======== Data section

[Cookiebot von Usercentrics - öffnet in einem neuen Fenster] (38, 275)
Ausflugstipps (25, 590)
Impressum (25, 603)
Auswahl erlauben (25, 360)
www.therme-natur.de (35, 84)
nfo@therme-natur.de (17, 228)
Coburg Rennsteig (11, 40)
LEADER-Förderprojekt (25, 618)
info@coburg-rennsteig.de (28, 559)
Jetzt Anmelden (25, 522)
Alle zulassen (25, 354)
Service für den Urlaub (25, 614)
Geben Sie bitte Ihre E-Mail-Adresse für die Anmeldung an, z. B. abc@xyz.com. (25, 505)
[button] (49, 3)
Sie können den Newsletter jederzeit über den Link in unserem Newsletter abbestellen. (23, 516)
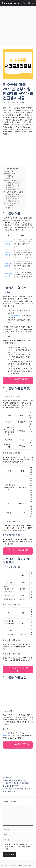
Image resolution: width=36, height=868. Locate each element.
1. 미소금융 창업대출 (12, 183)
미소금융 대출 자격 (10, 174)
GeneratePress (29, 865)
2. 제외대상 (9, 178)
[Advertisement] (18, 25)
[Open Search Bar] (24, 3)
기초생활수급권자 (13, 315)
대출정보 (8, 777)
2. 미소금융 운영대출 (12, 185)
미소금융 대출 (8, 171)
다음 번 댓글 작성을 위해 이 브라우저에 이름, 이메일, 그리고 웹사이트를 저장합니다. (18, 846)
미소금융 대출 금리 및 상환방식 (14, 192)
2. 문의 (8, 208)
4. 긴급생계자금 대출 (12, 189)
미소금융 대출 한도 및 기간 (12, 180)
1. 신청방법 (9, 206)
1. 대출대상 (9, 176)
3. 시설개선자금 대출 (12, 187)
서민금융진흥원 (21, 780)
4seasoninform (10, 3)
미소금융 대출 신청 (10, 203)
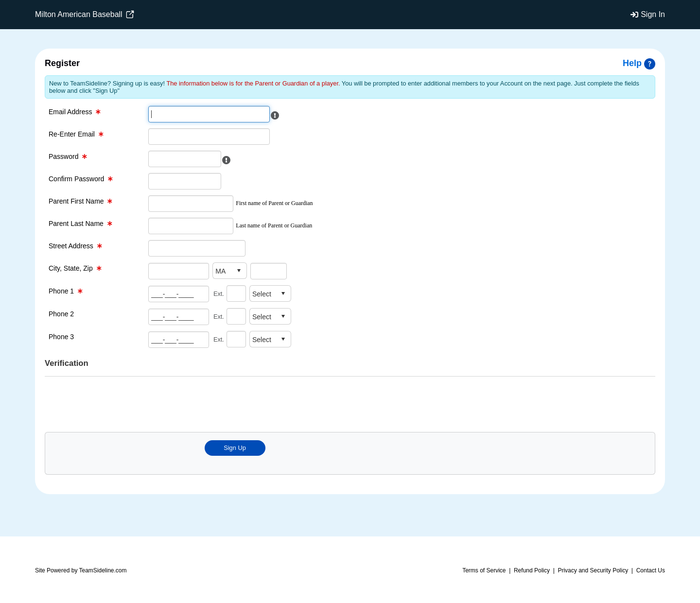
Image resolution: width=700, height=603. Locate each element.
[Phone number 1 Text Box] (178, 293)
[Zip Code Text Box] (268, 271)
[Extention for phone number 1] (236, 293)
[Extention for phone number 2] (236, 316)
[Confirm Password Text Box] (185, 181)
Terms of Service (484, 570)
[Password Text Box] (185, 159)
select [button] (239, 271)
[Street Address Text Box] (197, 248)
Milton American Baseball (85, 15)
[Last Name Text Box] (191, 226)
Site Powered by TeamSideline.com (81, 570)
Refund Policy (532, 570)
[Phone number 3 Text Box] (178, 339)
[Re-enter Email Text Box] (209, 137)
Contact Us (650, 570)
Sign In (653, 14)
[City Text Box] (178, 271)
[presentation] (222, 403)
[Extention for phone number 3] (236, 339)
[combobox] (222, 271)
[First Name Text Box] (191, 204)
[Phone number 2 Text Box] (178, 316)
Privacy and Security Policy (593, 570)
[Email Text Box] (209, 114)
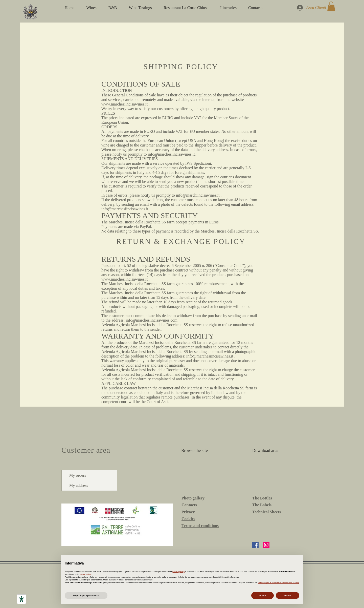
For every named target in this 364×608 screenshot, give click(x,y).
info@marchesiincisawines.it (125, 209)
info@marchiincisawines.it (198, 195)
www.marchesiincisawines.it (124, 104)
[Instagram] (266, 545)
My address (79, 485)
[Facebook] (255, 545)
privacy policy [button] (178, 571)
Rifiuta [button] (262, 595)
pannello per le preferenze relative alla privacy (279, 582)
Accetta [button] (287, 595)
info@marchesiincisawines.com (151, 320)
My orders (78, 475)
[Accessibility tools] (21, 599)
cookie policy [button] (85, 574)
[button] (331, 6)
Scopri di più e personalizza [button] (86, 595)
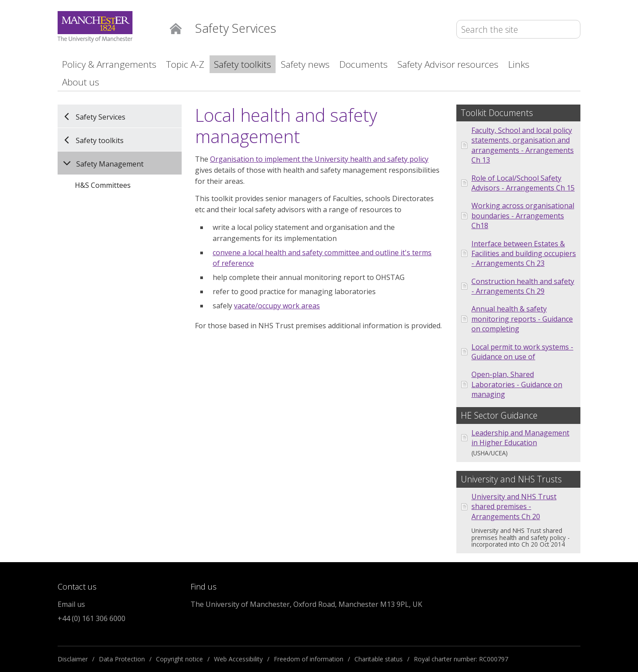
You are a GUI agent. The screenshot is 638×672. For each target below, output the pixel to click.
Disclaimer (73, 659)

================

**Job:** Pick out every line in the records above that contains the string "width", matching case exactly, and copy each such line in full.

**Completed task:**
Image resolution: width=36, height=868. Locate each element.
Image resolution: width=700, height=603. Locate each element.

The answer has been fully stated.